I have daily geo-spatial data over a period of 2 years. The data is in two nc files, each containing 365 days' worth of data. I want to apply a calculation to the data, and then calculate the monthly mean of this for each 12 months of each year across each gridbox.
lons <- 584
lats <- 712
MyValues_ym <- array(0., c(lons, lats, 2, 12))
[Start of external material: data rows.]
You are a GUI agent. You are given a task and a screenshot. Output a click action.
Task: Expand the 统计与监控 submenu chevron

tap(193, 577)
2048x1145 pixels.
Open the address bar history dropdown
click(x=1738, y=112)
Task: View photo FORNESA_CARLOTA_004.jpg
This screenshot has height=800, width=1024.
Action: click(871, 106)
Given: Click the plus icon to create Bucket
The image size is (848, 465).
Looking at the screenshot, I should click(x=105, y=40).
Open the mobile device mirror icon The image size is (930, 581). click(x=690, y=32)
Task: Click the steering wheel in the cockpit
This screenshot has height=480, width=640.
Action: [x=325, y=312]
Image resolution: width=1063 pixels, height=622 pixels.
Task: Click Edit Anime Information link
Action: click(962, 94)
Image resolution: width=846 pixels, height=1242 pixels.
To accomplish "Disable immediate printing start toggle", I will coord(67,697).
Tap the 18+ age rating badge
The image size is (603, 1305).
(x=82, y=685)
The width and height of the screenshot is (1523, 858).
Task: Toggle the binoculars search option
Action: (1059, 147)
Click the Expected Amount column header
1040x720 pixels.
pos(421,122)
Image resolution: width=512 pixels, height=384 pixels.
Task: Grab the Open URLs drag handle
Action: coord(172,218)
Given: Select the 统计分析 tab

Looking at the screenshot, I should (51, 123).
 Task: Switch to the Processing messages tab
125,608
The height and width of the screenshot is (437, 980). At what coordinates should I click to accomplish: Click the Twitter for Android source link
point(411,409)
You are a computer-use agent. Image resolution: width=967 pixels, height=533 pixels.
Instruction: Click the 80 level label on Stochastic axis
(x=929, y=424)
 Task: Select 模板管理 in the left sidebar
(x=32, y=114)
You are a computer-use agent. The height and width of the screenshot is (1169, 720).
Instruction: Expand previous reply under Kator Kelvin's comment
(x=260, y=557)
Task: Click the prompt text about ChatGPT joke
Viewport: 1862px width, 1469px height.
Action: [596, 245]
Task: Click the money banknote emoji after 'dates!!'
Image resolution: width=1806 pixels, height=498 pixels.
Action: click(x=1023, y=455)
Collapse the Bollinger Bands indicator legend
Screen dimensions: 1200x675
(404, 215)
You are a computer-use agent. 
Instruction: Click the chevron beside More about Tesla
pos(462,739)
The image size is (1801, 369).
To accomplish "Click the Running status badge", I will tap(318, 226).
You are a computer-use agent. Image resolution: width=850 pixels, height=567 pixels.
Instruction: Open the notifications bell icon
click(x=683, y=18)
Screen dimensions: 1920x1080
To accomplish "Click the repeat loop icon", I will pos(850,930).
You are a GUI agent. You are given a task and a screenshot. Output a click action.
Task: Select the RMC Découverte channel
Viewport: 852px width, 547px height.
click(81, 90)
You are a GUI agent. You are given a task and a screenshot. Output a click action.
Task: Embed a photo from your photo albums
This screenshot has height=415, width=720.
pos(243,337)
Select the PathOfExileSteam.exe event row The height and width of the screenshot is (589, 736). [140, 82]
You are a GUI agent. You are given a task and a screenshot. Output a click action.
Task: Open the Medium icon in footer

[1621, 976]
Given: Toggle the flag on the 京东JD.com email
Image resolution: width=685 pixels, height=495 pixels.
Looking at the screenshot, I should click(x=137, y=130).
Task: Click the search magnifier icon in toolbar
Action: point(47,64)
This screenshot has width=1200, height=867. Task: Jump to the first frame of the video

MyCalculation <- array(0., c(lons, lats, ts)) ## set up data array to fit dailycalculations
MyMonths = c('01','02','03','04','05','06','07','08','09','10','11','12')
ts <- dim(P)[[3]] ## set MyCalculation array coordinates the same as precipitation coordinates
## Dimension of precipitation coordinates: [584L, 712L, 365L]
## calculate MeanMonthly #calculated monthly q0
## Loop over months
for (m in 1:12) {
MyValues_ym[, , y - 1982, m] <- apply(MyCalculation, c(2), mean)
}
This is giving the error:
Error in `[<-`(`*tmp*`, , , y - 1982, m, value = c(NA_real_, NA_real_, :
subscript out of bounds
Any help would be greatly appreciated.
I have tried to use rowMeans
, but this was not calculating the mean for the time dimension of my array. I am not sure how to calculate the mean for the particular dimension required.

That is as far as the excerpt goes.